Тяжело дыша, Бранов поднялся на ноги.
– Ян Викторович, вы ранены!
На плече мужчины и впрямь темнели свежей кровью рваные борозды.
– Да пустяк, – он по привычке провел пятерней по волосам и выдохнул, морщась от боли.
Явно храбрится. Боль, наверное, адская.
– Перевязать нужно как можно скорее.
Не дожидаясь ни указаний, ни протестов, я подняла с земли многострадальный мобильник, отыскала в голубоватом свете вспышки ножичек и принялась острием ковырять шов на покалеченном когтями аспирантском плече.
Пару минут спустя ткань поддалась. Ловко разорвав рукав на несколько длинных широких полос, я принялась перевязывать раны. Благо, что они и впрямь были неглубокими. Кошачья лапа скользом прошла.
Бранов, надо отдать ему должное, стоически сражался с желанием взвыть каждый раз, когда я связывала чересчур крепкий узел. Я ойкала и начинала сыпать извинениями, но аспирант только жмурился, задерживал дыхание на долю секунды и с шумом выдыхал, повторяя, будто самого себя убеждая: «Ничего страшного. Ничего…»
Наконец раны были перевязаны. Аспирант повел плечом, недовольно морщась.
– Долго заживать будет. Кошачье… оно всегда так.
– Ничего, – в сотый раз повторил он. – До свадьбы заживет. Спасибо!

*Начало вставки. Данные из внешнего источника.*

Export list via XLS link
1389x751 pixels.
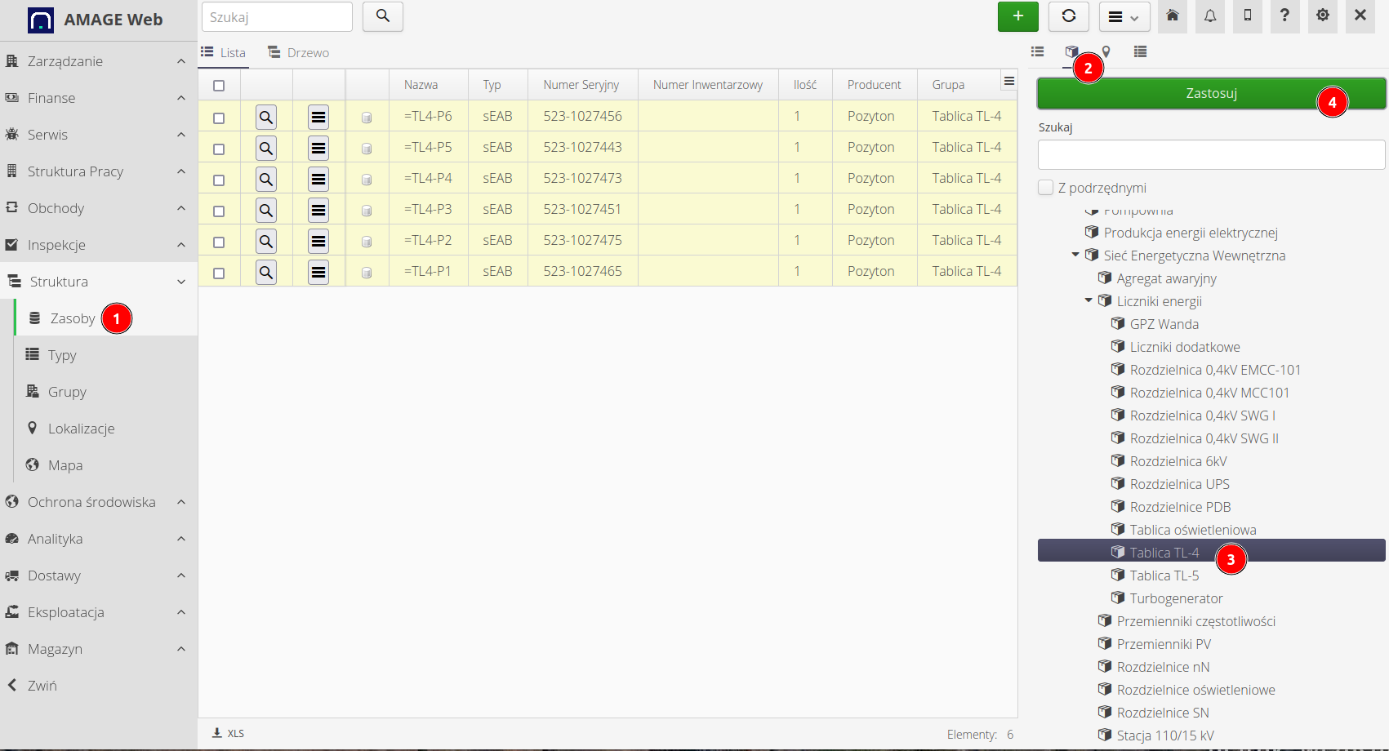[x=229, y=733]
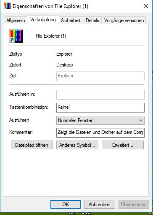Click the colorful shortcut icon in title bar

pyautogui.click(x=7, y=6)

Блондинистая бестия невзначай напомнила о себе. Если бы Бранов видел меня на парковке в тот вечер, то я была бы уверена, что он сказал это нарочно, чтобы обозначить свою позицию и чтобы я не питала несбыточных надежд.

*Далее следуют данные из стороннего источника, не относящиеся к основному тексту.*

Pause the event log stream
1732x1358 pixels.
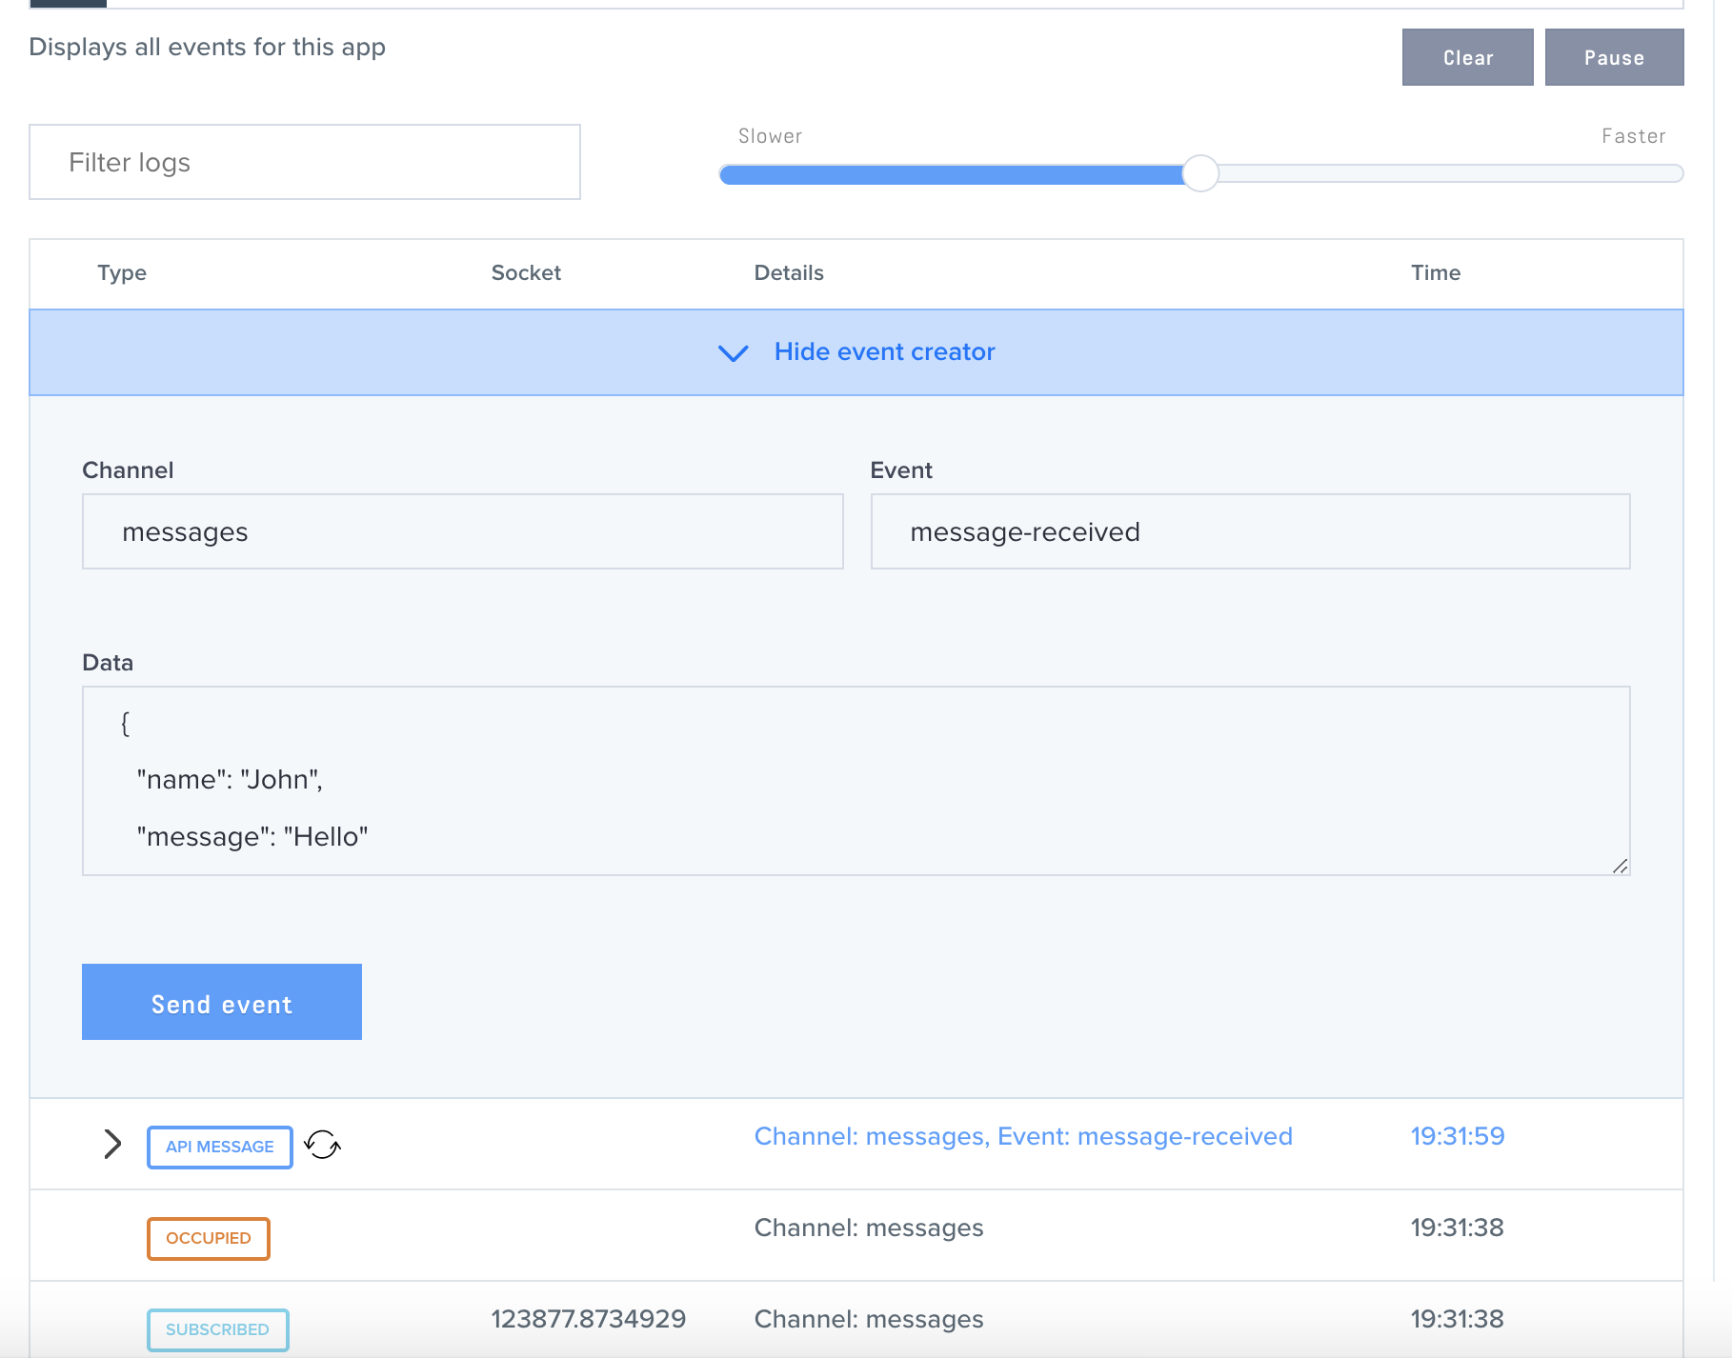pyautogui.click(x=1614, y=57)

Я расстроенно отвернулась, уставившись на зверюгу.
– Что с ним-то делать будем?
Кошкот больше не рычал и не дергался. Только изредка и жалобно мяукал, будто звал на помощь, но на удачу уже совершенно не рассчитывал.
– Не знаю, – поднялся на ноги Бранов. – Оставлять так нельзя.
Аспирант сделал пару шагов к шерстяному комку. Склонился над ним. Я кивнула.
– Если оставим, его могут найти другие, и тогда нам точно крышка. Придется…
Жалобный плач, тот, что мы услышали и ошибочно приняли за зов Оксаны, прервал меня на полуслове.
– Прошу, пощадите! Не губите!
И снова плач, так похожий на человеческий. И если шерстяное тельце в ту секунду внезапно обрело дар речи, то я же его в одночасье лишилась.
– Ты не говорила, что кошкоты умеют говорить, – попенял Бранов, сделав шаг назад. Кот тут же прекратил молить о пощаде и просто горестно хныкал.
Я развела руками.
– Я и… Ян Викторович, я и сама не знала!
Дело в одночасье приняло совершенно иной оборот. Если кошкот обладает вполне связной речью, значит и разум у него вполне себе…
– Да что за дела?! Такого быть не может, я такого не писала!
Возмущение, разочарование и страх росли во мне с космической скоростью. Это ж надо! Оказывается, я о своем творении не все знаю. Получается, я и о себе тоже ничего не знаю, что ли?
И если до этой секунды я чувствовала себя, словно в сказке, путешественницей в другой мир, не знающей ровным счетом ничего, то вдруг тонны информации вломились в мой мозг. Правда, систематизировать ее, чтобы она стала полезной, никак не удавалось. Ее слишком много… Хотя, может, так и должно быть? Быть может, чакра какая открылась, и мне просто нужно время для осознания?
– Что же с ним делать? – задумчиво протянул Бранов.
– Это… – я поперхнулась. – Это не он.
Аспирант уставился на меня с недоумением.
– Это не он, – повторила уже твердо, указав на излохмаченный тканевый передничек на кошачьей груди. – Она. И это еще совсем котенок. Маленький кошкот, – решила уточнить для пущей важности. – Ребенок.
Теперь я это знала. Невесть откуда, но знала.